**Text segment:**
--- START ---

Pakistan has suffered because of what Mr Cameron has said, because the British people will listen to their Prime Minister.

Certainly the threat of terrorism has permeated discussion of the flood. Several comment pieces, ostensibly urging people to give generously, do so on the grounds that donating will somehow prevent a suicide attack in Britain.

Anatol Lieven writes in the Times (behind paywall):

Aid to Pakistan is clearly a vital British security interest . . .

If Pakistan collapses or parts of its army are driven to mutiny, the threat from that terrorism would increase by orders of magnitude.

Ahmed Rashid concurs in the Telegraph:

Unless major aid is forthcoming immediately and international diplomatic effort is applied to improving Pakistan’s relations with India, social and ethnic tensions will rise and there will be food riots. Large parts of the country that are now cut off will be taken over by the Pakistani Taliban and affiliated extremist groups, and governance will collapse.

There are valid points here: at the moment, in many areas, it is the Taliban or other militant groups who are providing aid on the ground while the overstretched government remains absent. It is important that the effort be stepped up.

--- END ---

**Tasks to carry out:**
1 - List every person named in the passage on Pakistan's flood.
2 - According to the passage on Pakistan's flood, who is providing aid on the ground in many areas at the moment?
Rely only on the passage on Pakistan's flood for your answers.

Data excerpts

--- START ---

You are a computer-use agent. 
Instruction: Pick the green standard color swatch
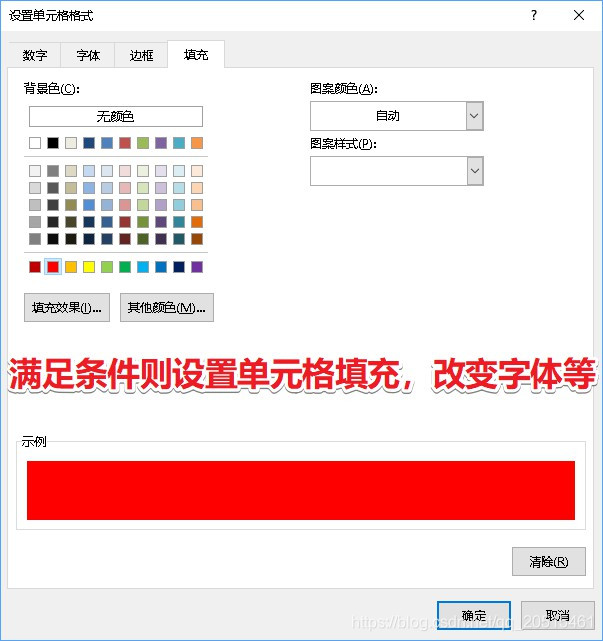click(125, 267)

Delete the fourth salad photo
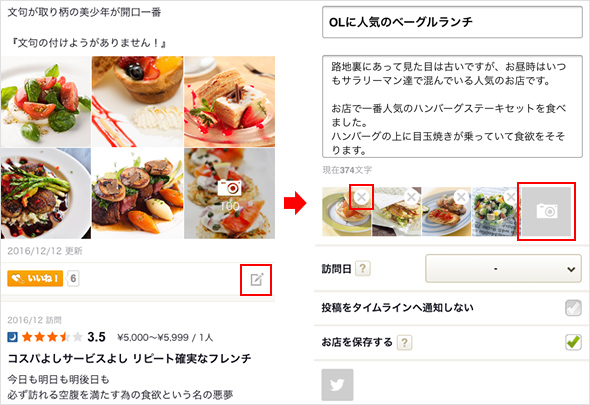click(511, 196)
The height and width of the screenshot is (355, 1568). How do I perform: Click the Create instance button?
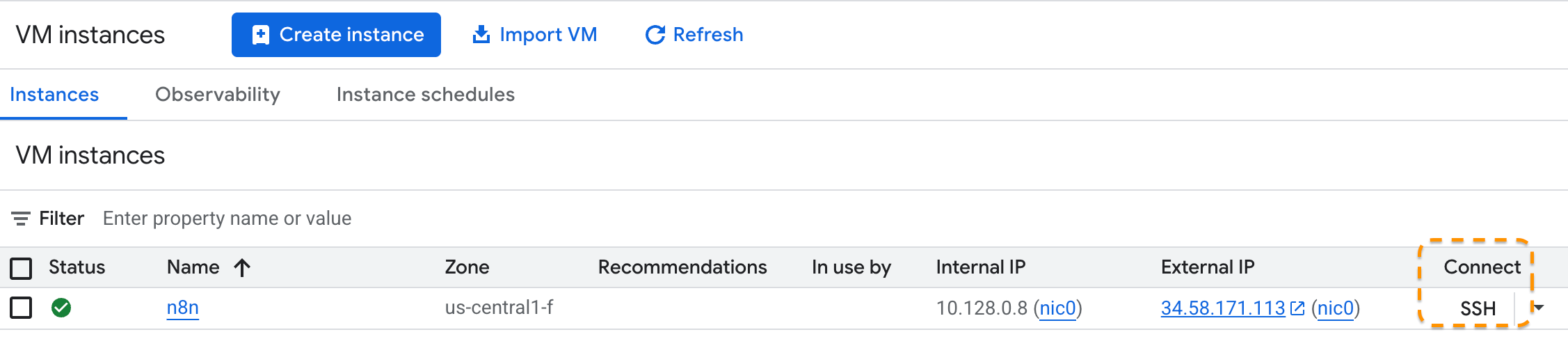336,35
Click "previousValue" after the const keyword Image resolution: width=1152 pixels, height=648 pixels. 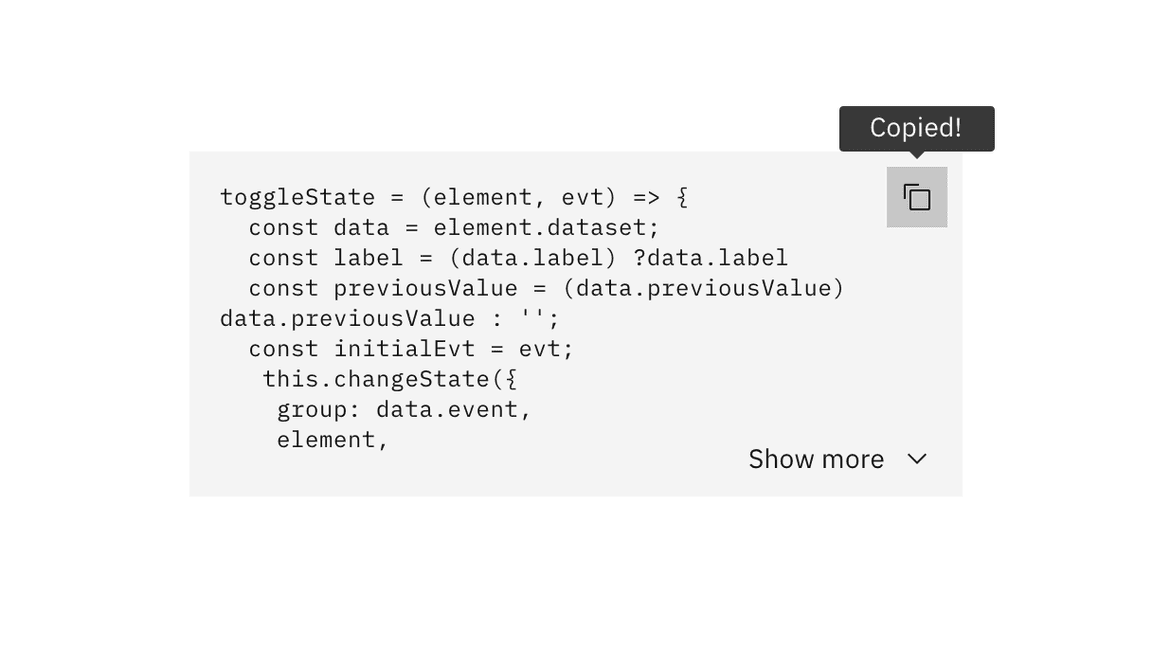point(425,288)
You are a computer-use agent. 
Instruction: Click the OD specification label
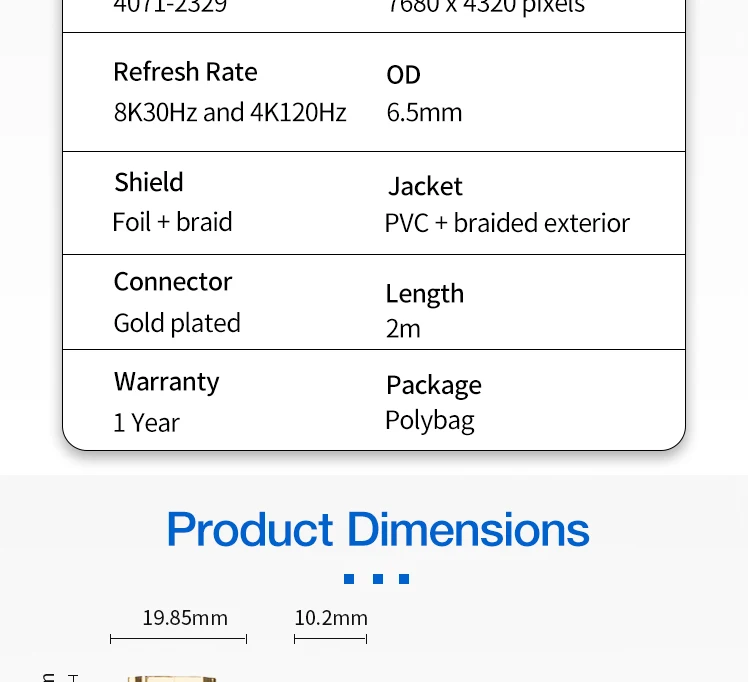pos(403,75)
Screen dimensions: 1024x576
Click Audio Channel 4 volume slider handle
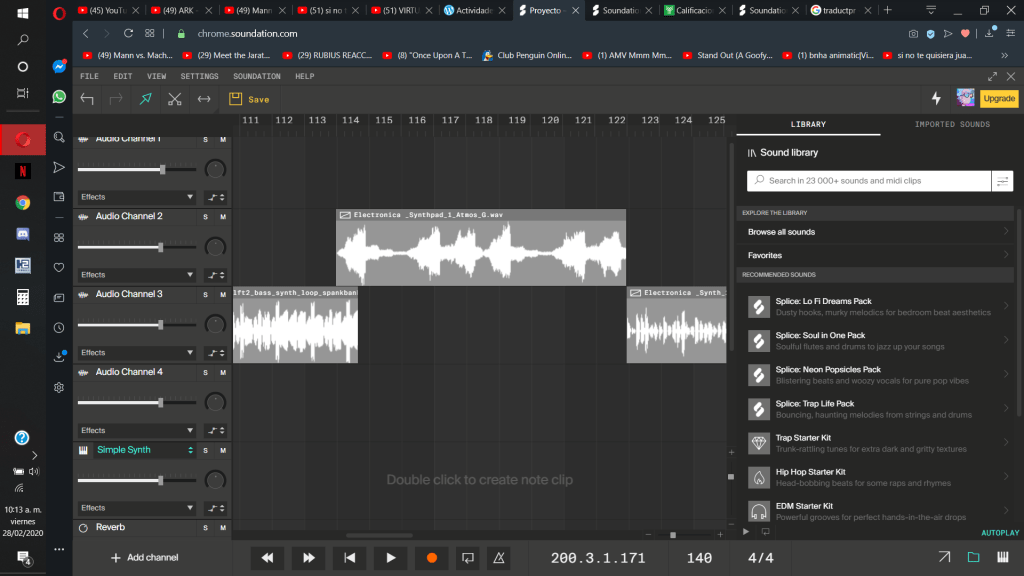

--- END ---

**Response list:**
1 - Mr Cameron, Anatol Lieven, Ahmed Rashid

2 - The Taliban or other militant groups are providing it.